Poles: Have you never known a single Pole who would not try to twist every conversation into being about cabbage? Good yodelers though.

Canadians: Let them catch you in bed with their 14 year old daughters and they’ll pat you on the back and call you “son” while they fix your breakfast, but so much as look sideways at one of their snowmobiles or say anything unflattering about their postal system and they’ll rip your tongue out through your ear.

Scandinavians: not actually a race or ethnic group but just a bunch of people who won’t admit to being German. Have nipples the size of the period at the end of this sentence and navels the size of pancakes but capable of emitting sounds that can shatter the skulls of their enemies.

English: very prone to cannibalism and false allegations of being sexually molested, but wonderful dancers and gifted metaphysicians.

Guatemalans: sexual morals of a dachshund bitch in heat, only one man in every twenty straight, but the gay ones are invariably the best you’ll ever meet at birdcalls and long distance jumping.

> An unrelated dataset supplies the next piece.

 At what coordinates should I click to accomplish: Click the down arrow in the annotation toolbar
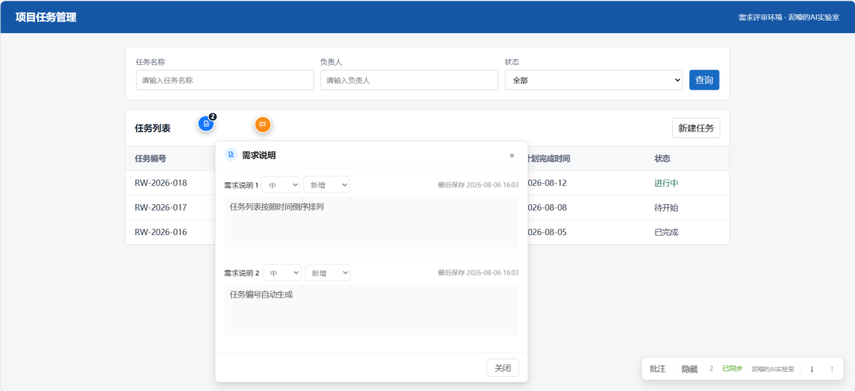coord(811,369)
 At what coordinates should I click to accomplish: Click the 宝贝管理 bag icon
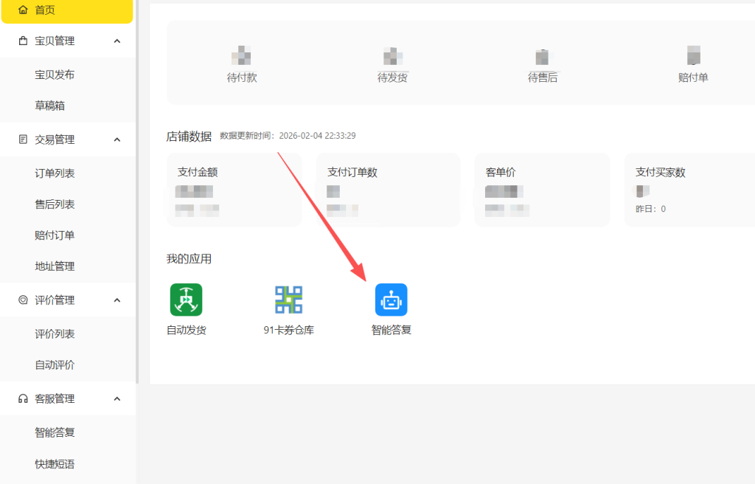23,41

The women often eat their young when spooked but they can make leftover baloney and Velveeta and random herbs into a quesadilla that would make you disembowel your guide dog to have another bite.

Then get with the game and get some fucking Mexican minions already. I hear they make great workers.

Uh, that was directed at Skald. You people are fast typers. And by you people, I mean… well, you know.


Anyway, I cannot use Mexican minions for various complicated reasons that don’t concern you. Stupid Aztec curse.

This is why you are the greatest of us.

Tell that to my great-grandparents.

NOT that I agree with any of the stereotypes above (speaking of which and also of hijacks, any y’all seen Friday Night Lights, the show? OMG, so many stereotypes. Yet I am constantly choking back a tear. Why oh why does the large black woman who carries the weight of the world on her shoulders but loves her running-back son so much even when she yells at him for giving her lip and ignoring her down-home wisdom and fried chicken, why oh why does she make a tear come to my eye every time she cheers her son on for getting a touchdown? Sometimes I hate myself) but I am familiar with most of them. And this is the only time I’ve heard of Russians as being kind and gentle. Usually the stereotype of them is all Boris and Natasha.